I examined it, and noted that, at the bottom, it required the signature of a “Licensed Health Professional”.

I pointed this out to SWMBO, and she asked me what I intended to do with this insight.

“Well, I’ll perform physicals on our children, document them, and sign the forms. Save us the hassle of a doctor office visit!”

She protested that I was an RN, and that they meant for a doctor to sign the form. I invited her to point out where, on the form, it so stated.

She turned it this way and that, and, finally, was compelled to admit that it did not so state explicitly, “but that is what they meant!”

“Perhaps, that is what they should have said!”, and I went off to retrieve my stethoscope and children.

I performed all the diagnostic maneuvers required, documented my findings, and, at the bottom, where it called for the “signature of a healthcare professional”, I signed it Reltney McFee RN, BSN.

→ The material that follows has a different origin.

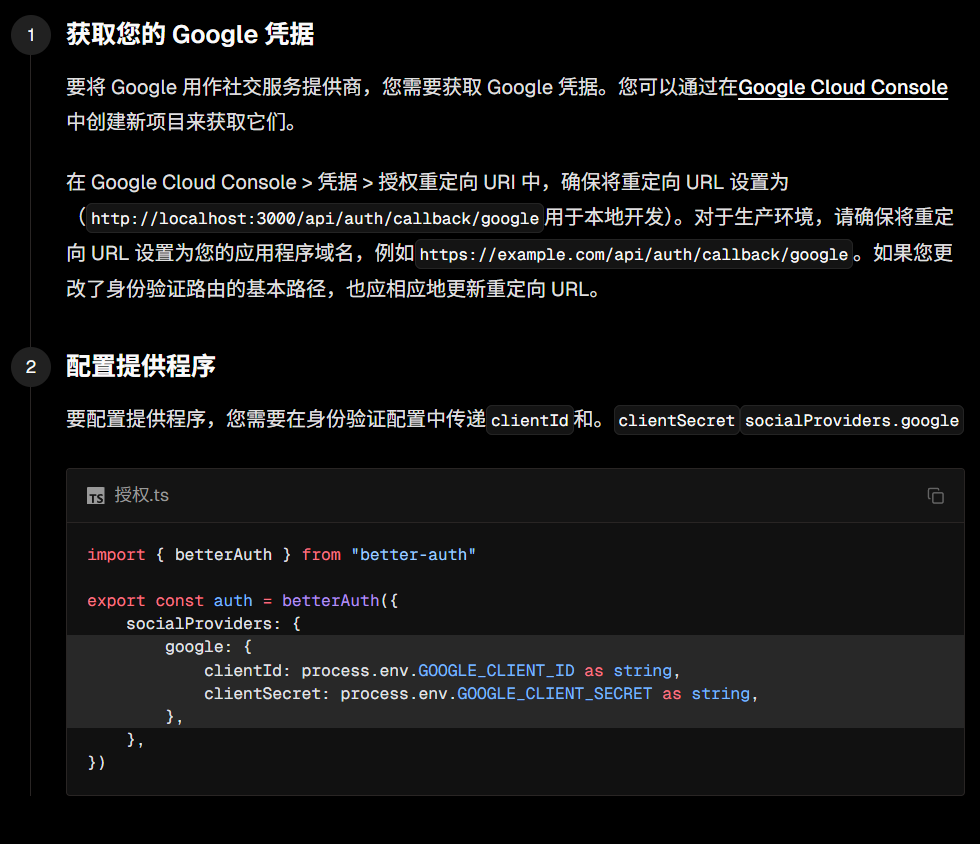Select the step 2 number badge
Viewport: 980px width, 844px height.
click(x=31, y=367)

Several days later I took the kids to school for registration and walked into the office. The woman there told me she needed some documentation of address so I gave her a utility bill. She needed some ID for me, and I provided my driver’s license. She needed a phone number, and I provided it. Next she asked for the School physical forms. She examined them, and asked, “Who is this?”, indicating the signature.

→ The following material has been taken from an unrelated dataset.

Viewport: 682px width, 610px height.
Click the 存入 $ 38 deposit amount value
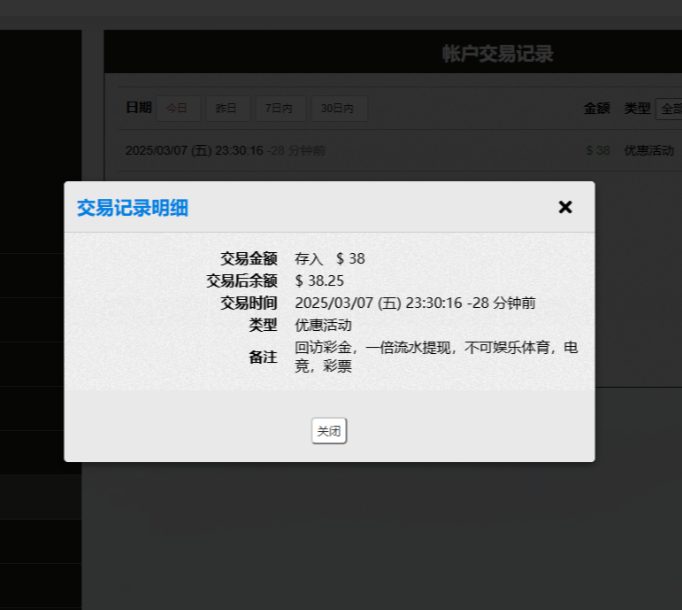pos(330,259)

“That’s me!” I said. She asked me if I was a physician, and I replied, “No I’m not. I’m an RN.”

“You cannot sign this form!”, she informed me. I leaned over the counter, pointed at my signature, and observed, “Yet, it certainly appears that I have signed it!”

“But, you have to be a doctor to sign this form!”

“No”, I corrected her, “it requires the signature of a licensed health professional. I am a registered Nurse, and am therefore a licensed health professional. Hell, I’m even licensed by the Bureau of Health Professions!”

Unswayed by my logic, she informed me, “Nurses aren’t health professionals!”

I picked up a phone book. “Oddly enough, the Board of Nursing seems to think that nurses are health professionals. It’s a local call: why don’t you call the Board of Nursing in the state capitol, and straighten them out? I’m sure they’d enjoy having you correct their little misunderstanding!”

And then I smiled.

She stuttered a little bit, looked flustered for a little bit, went into the back office and then came back out and said “We’ll take it this time.”

I smiled and said thank you and went on my merry way. Next year the kids came home from school and had these physical forms that need to be filled out. I looked at them: there at the bottom of them it said “signature of Nurse Practitioner, MD, DO, or Physician Assistant”, none of which I was.

My nursing school instructors would have been so proud of me! I was an agent for change, and the school system had changed their forms at my instigation!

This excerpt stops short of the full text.